I really wonder why that is not the case in Ruby. I mean there are some, but there's mostly confidential and there doesn't seem to be much interest around them. Especially not to the point that the project leader would take a stab at it.
Good on Python anyway, competition is good.
Python's "yield from" hands off execution to a sub-generator: http://www.python.org/dev/peps/pep-0380/
Also, the main point of this is to allow for different async libs to find some common ground to stop the madness of having twisted-specific, tornado-specific, etc... The scientific community does not have this pb because everybody uses numpy.
Async interests potentially everybody, including the server guys, the backend guys AND the scientific community.
Not to mention that this is a few contained classes, whereas the scientific stuff is tons and tons of code to be included into Python, including lots of Fortran and C, that would more than triple the size of the standard library.
Lastly, node.js?
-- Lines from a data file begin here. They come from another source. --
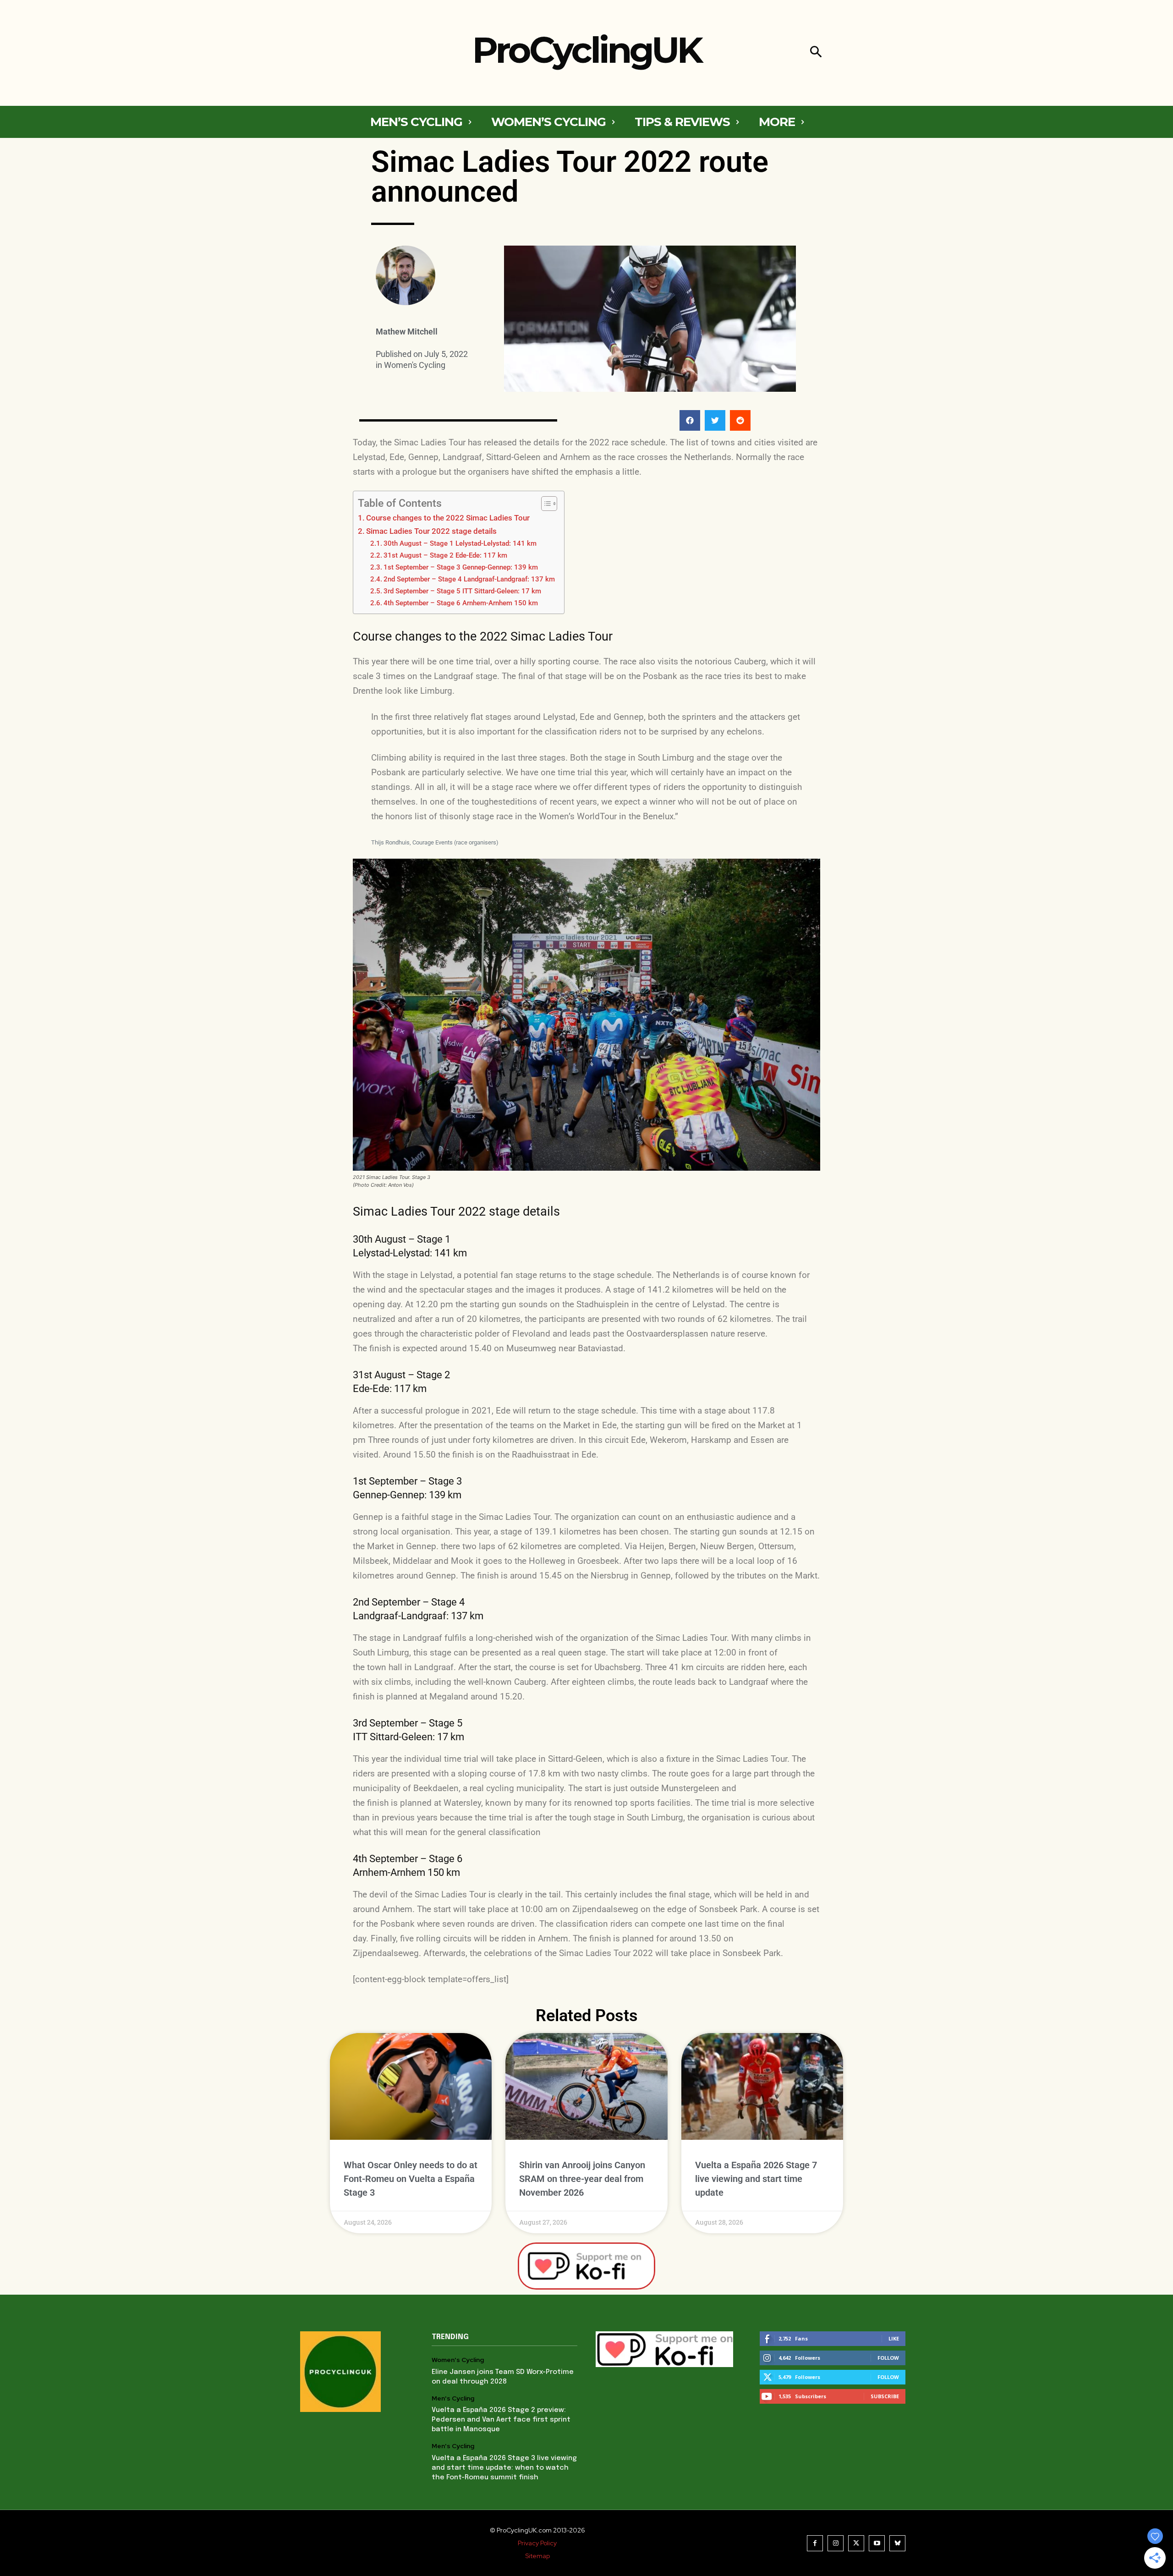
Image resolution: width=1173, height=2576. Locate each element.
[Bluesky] (897, 2543)
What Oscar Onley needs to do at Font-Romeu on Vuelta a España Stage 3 (410, 2178)
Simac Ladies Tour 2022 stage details (431, 531)
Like (893, 2338)
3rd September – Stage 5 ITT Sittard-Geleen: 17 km (462, 591)
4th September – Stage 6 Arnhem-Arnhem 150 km (461, 603)
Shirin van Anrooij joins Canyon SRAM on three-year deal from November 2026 (582, 2178)
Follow (888, 2357)
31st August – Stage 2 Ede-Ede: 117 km (445, 555)
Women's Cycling (414, 365)
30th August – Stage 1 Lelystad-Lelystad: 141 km (460, 543)
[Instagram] (836, 2543)
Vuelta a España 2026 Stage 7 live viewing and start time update (756, 2178)
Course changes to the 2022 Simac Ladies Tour (448, 517)
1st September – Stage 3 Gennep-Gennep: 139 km (461, 567)
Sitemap (537, 2556)
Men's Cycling (453, 2398)
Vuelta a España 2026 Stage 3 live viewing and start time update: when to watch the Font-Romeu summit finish (504, 2468)
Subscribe (885, 2396)
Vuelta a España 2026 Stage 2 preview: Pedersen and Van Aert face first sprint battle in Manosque (501, 2419)
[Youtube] (877, 2543)
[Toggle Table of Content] (544, 503)
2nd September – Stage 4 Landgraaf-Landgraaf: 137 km (469, 579)
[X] (856, 2543)
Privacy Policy (537, 2543)
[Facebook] (815, 2543)
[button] (815, 53)
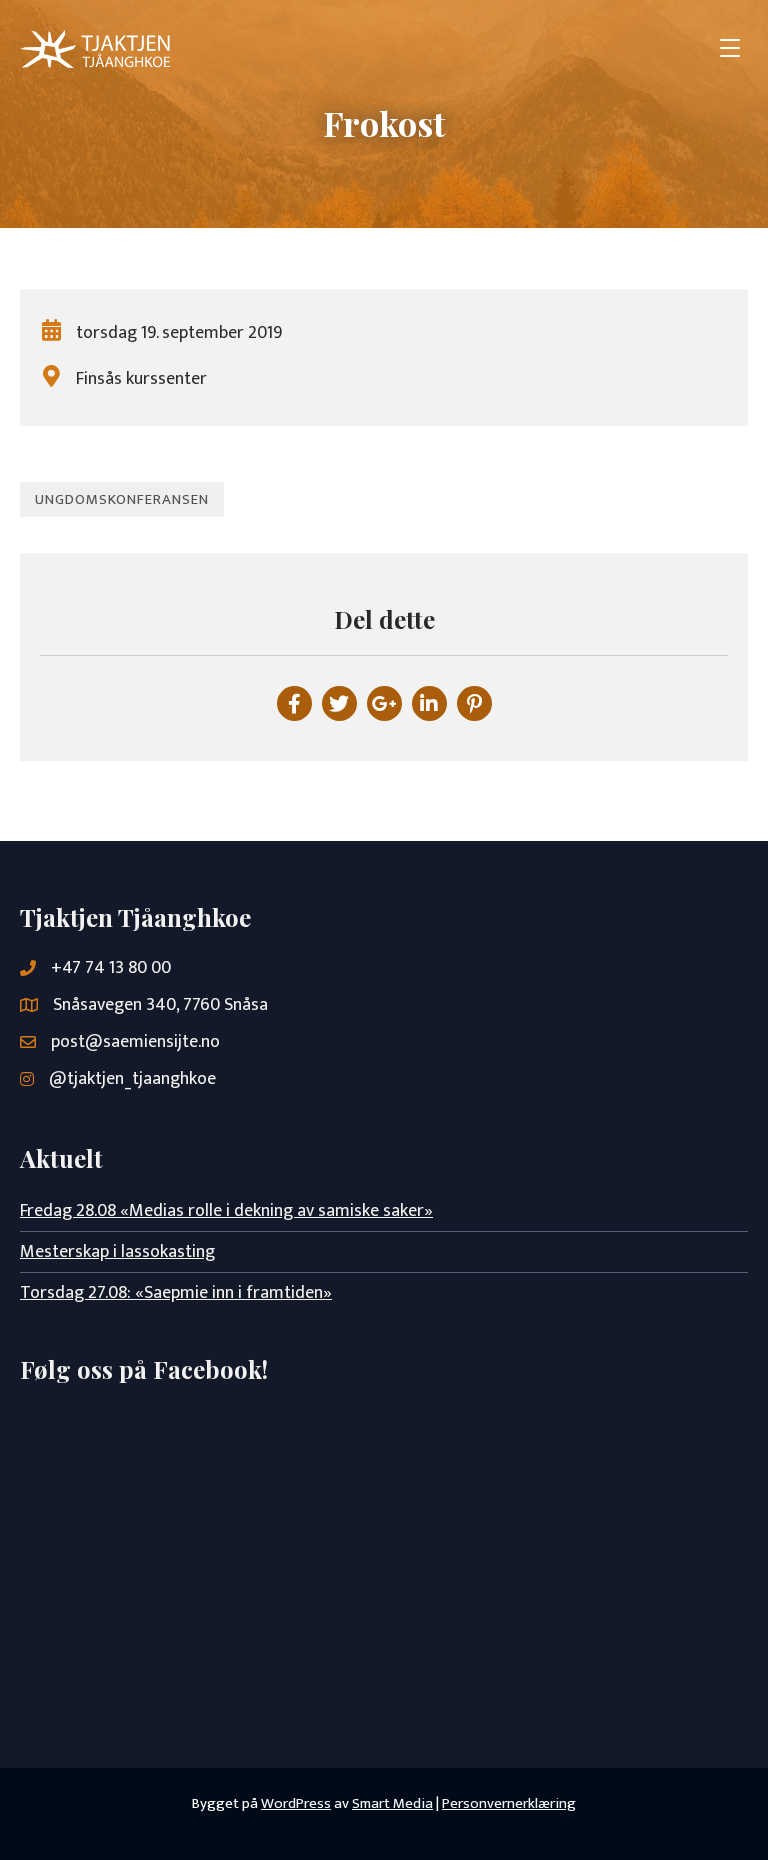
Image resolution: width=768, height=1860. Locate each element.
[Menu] (730, 49)
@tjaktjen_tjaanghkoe (132, 1079)
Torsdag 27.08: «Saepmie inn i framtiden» (176, 1293)
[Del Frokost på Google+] (384, 703)
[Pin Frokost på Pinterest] (474, 703)
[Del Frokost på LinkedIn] (429, 703)
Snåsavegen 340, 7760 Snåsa (160, 1005)
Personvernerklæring (509, 1803)
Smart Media (392, 1803)
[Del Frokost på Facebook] (294, 703)
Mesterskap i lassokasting (117, 1252)
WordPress (296, 1803)
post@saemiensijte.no (135, 1042)
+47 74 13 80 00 (111, 968)
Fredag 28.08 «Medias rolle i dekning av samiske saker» (226, 1211)
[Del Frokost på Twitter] (339, 703)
Lots of languages have a good story for async, from C# and Scala, to Go and Rust...
Tulip separates API from event loop mechanism.
As someone mentioned, if they instead standardized on greenlet then monkeypatching talk wouldn't make sense.
But that's just a nitpick.
Right on. That's the great part -- both a simple way to program and re usability of libraries.
So far, I see library ecosystem fragmentation as the biggest issue of all and nobody seems to want to talk to it.
Academically all the yields and co-routines look so cool, in practice when you need 5 libraries to help with some task, and now you have to re-write them -- not so cool.
A big reason I use (and enjoy using) python is because it doesn't feel like a "bolted on" solution. All current concurrency options for python feel bolted on to me personally.
The python internals weren't designed for this, which is the reason they have to use monkey patching. It doesn't mean that you can't make something work, but it means the language/interpreter sure aren't going to help you make it work.
I just couldn't write something which depends on speed and concurrency in python right now, knowing there are solutions much better designed for the problem. Python holds a special place in my heart, but unicode and concurrency aren't so good right now.
However, this future async support and unicode support in python 3 very much excites me!
But how does a tangled mess of callback1 callback2 callback3 feel when all you want to do is do a couple of db reads and writes while processing a simple shopping cart. Is that Pythonic?
> The python internals weren't designed for this, which is the reason they have to use monkey patching.
So fix the internals. Here is a practical way people use Python every day, make that the default, don't revert to some academic or callback mechanism.
> I just couldn't write something which depends on speed and concurrency in python right now, knowing there are solutions much better designed for the problem.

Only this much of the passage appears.